According to UNICEF, more than 50 children have been killed in the Jabalia refugee camp in Gaza in the last 48 hours. The charity Save the Children said the high number showed “the intensity of this conflict and this war against children”.

“Children are constantly bombed and are constantly afraid,” Rachel Cummings, humanitarian director and team leader for Save the Children International in Gaza, told Al Jazeera on Sunday.

Palestinian officials say more than 16,700 children have been killed in Israel's assault on Gaza since October last year, more than a third of the total death toll of 43,341 confirmed by health authorities.

Cummings said from Deir el-Balah in central Gaza that the number of child casualties does not explain the approximately 20,000 people who are missing or unaccompanied in this war.

Israel has killed more than 1,000 people during its months-long violent siege of northern Gaza, blocking access to food and medical aid and crippling health facilities.

“People are constantly bombarded with airstrikes and of course we know that the food and water are not enough. Food and water convoys are being denied to the north… This is absolutely disastrous,” Cummings said.

“We are seeing the apocalypse now unfolding in northern Gaza.”

Dr. Hussam Abu Safia of Kamal Adwan Hospital, the only functioning facility in northern Gaza, said the hospital was “overwhelmed with victims.”

He called on the international community and health organizations to push for “urgent humanitarian passage” to deliver fuel and medical supplies, as well as the provision of specialized medical personnel to care for the victims.

“Shockingly high number of child deaths”

In its statement on Saturday, the UN agency said the children were killed in an Israeli strike that leveled two residential buildings housing hundreds of people.
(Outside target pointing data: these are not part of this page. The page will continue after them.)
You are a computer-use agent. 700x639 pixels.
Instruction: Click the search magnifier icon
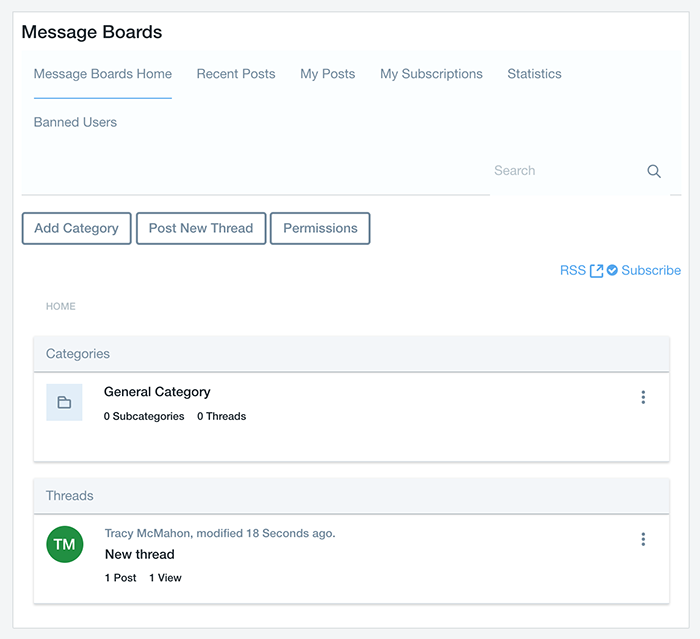654,171
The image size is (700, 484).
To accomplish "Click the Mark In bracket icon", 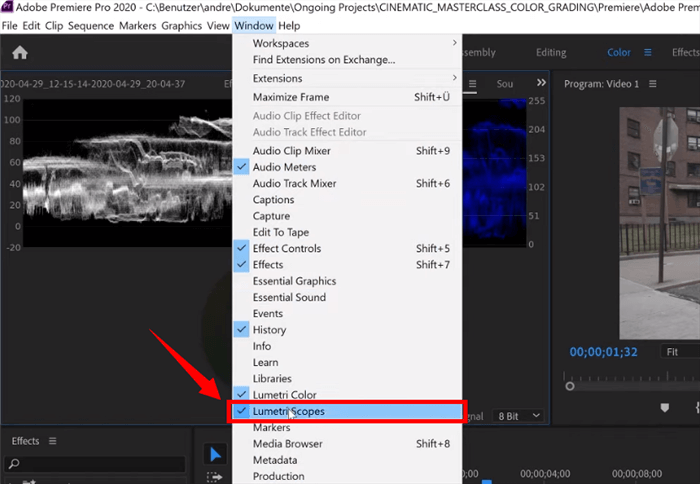I will [695, 408].
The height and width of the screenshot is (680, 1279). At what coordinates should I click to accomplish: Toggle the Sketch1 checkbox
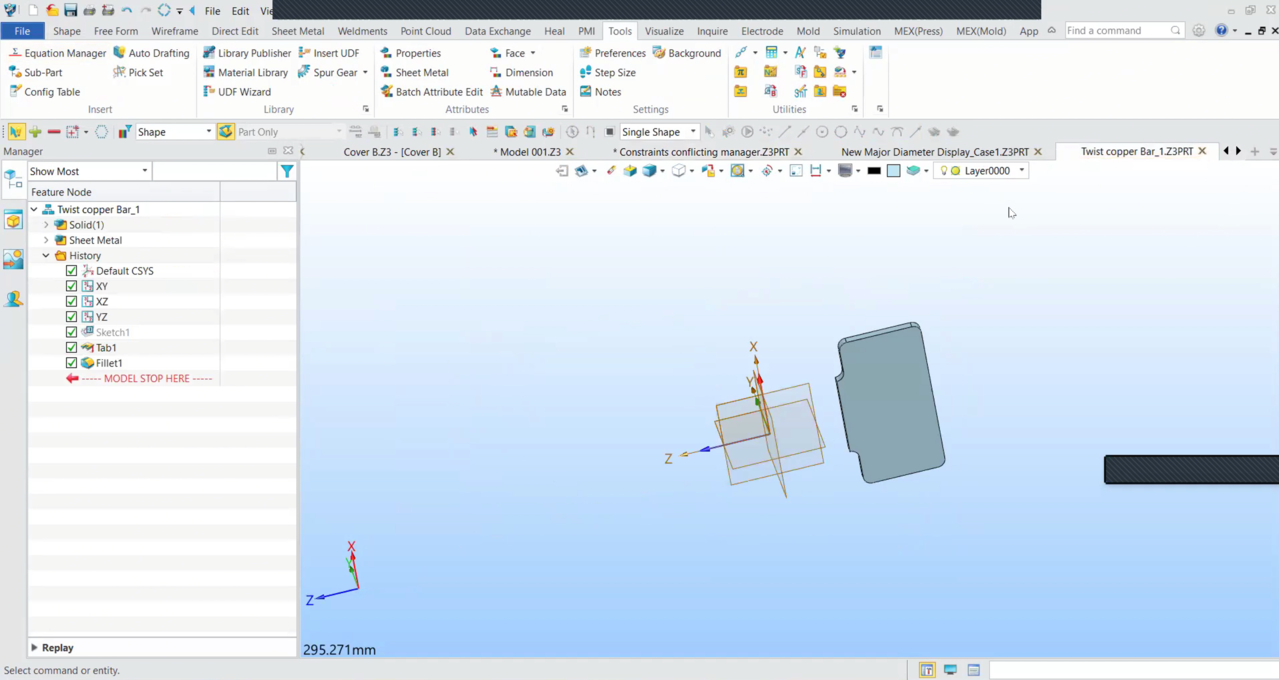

“Together with the appalling scale of child deaths in northern Gaza from other attacks, these recent events write another dark chapter in one of the darkest periods of this terrible war,” said a statement from UNICEF Executive Director Catherine Russell.

It also said a UNICEF worker working on a polio vaccination campaign in the north of the enclave was shot at by a quadcopter while driving through Jabalia, where Israel has suffered the worst attacks.

“The attacks on Jabalia, the vaccination clinic and the UNICEF worker are another example of the serious consequences of the indiscriminate attacks on civilians in the Gaza Strip. “The entire Palestinian population in northern Gaza, especially children, is in imminent danger of dying from disease, starvation and the ongoing bombardment,” the statement said.

On Sunday, the World Health Organization (WHO) said Israeli forces dropped a stun grenade on a polio vaccination center in Gaza City, injuring at least four children, despite agreeing to a humanitarian pause on a long-delayed vaccination campaign.

During the siege, the Israeli army also killed 13 Palestinians in an airstrike on two densely populated areas in the north, sparking a humanitarian crisis. UN human rights chief Volker Turk said the “darkest moment” of the conflict was occurring in northern Gaza.

After a Hamas-led attack on Israel on October 7, 2023, Israel launched the military offensive that many are calling a “war of revenge” against the Palestinians. More than 1,100 people, mostly civilians, were killed and around 240 people were captured in the attack.